Guidammo lungo una strada stretta e, man mano che ci avvicinavamo, l’edificio emergeva tra gli alberi. Il bosco si rifletteva sull’enorme vetrata che ne copriva la facciata; erano riusciti a camuffare la costruzione nel paesaggio: un trompe-l’oeil.
Nel giardino diversi anziani schiacciavano il pisolino, seduti sulle loro sedie di plastica, mentre altri osservavano con interesse i lavori in corso nel cortile sul retro.
Nel centro del salone c’era mia nonna Dulce circondata da alcuni residenti che ascoltavano con attenzione le sue storie. Non c’era anima viva nel posto che non avesse sentito parlare della volta in cui erano state sul punto di viaggiare verso gli Stati Uniti per cacciare Trump. Non appena Teresa si univa allo spettacolo, abbelliva il racconto con un inseguimento della polizia per Barajas. Nella sua versione, entrambe riuscirono a schivare la polizia montando sopra uno di quei carrelli da aeroporto. Il pubblico applaudiva entusiasta.

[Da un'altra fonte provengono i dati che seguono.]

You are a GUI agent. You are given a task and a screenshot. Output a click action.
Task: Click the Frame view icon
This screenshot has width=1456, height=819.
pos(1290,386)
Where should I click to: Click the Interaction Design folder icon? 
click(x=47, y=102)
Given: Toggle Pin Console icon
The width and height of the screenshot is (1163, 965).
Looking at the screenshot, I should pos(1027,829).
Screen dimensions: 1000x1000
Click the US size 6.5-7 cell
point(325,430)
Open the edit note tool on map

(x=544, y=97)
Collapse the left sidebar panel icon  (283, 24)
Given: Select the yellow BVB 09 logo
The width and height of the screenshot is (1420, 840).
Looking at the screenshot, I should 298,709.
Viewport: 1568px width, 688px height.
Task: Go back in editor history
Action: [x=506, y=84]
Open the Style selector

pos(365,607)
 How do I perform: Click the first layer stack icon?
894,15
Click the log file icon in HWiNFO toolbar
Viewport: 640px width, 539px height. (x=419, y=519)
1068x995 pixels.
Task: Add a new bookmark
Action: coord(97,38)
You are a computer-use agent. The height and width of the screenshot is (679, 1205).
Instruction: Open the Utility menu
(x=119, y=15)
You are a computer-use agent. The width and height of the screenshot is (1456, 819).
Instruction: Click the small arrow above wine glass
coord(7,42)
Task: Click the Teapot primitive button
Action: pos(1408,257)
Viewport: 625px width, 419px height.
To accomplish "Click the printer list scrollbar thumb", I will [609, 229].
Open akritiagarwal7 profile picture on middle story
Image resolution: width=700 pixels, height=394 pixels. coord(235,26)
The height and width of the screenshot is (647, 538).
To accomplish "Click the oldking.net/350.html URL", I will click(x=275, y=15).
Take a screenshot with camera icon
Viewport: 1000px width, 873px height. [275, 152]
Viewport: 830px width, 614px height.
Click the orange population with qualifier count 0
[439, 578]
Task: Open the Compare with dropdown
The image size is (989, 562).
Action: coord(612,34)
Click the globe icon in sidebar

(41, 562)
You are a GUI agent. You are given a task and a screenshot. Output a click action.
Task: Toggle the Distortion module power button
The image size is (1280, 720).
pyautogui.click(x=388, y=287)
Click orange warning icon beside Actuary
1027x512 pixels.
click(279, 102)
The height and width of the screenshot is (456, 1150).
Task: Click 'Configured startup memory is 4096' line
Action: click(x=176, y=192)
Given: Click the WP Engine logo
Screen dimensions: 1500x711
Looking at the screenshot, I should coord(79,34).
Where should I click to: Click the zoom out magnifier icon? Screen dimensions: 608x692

Mio padre ascoltava attonito, come se contemplasse quella donna per la prima volta. Lo facevamo tutti. Come quegli uomini che confusero una montagna con un vulcano. Capita di frequente, può succedere a chiunque. Quando arrivano su e si affacciano al centro, scoprono una cavità rovente che ne attraversa le interiora. Non sono arrivati alla cima. Non esiste una sommità da raggiungere. Non gli resta che contemplare come quell’energia nascosta faccia vibrare le pareti nell’uscire in superfice. Ignoravano l’esistenza di quella profondità. Ignoravano che ogni madre fosse un vulcano.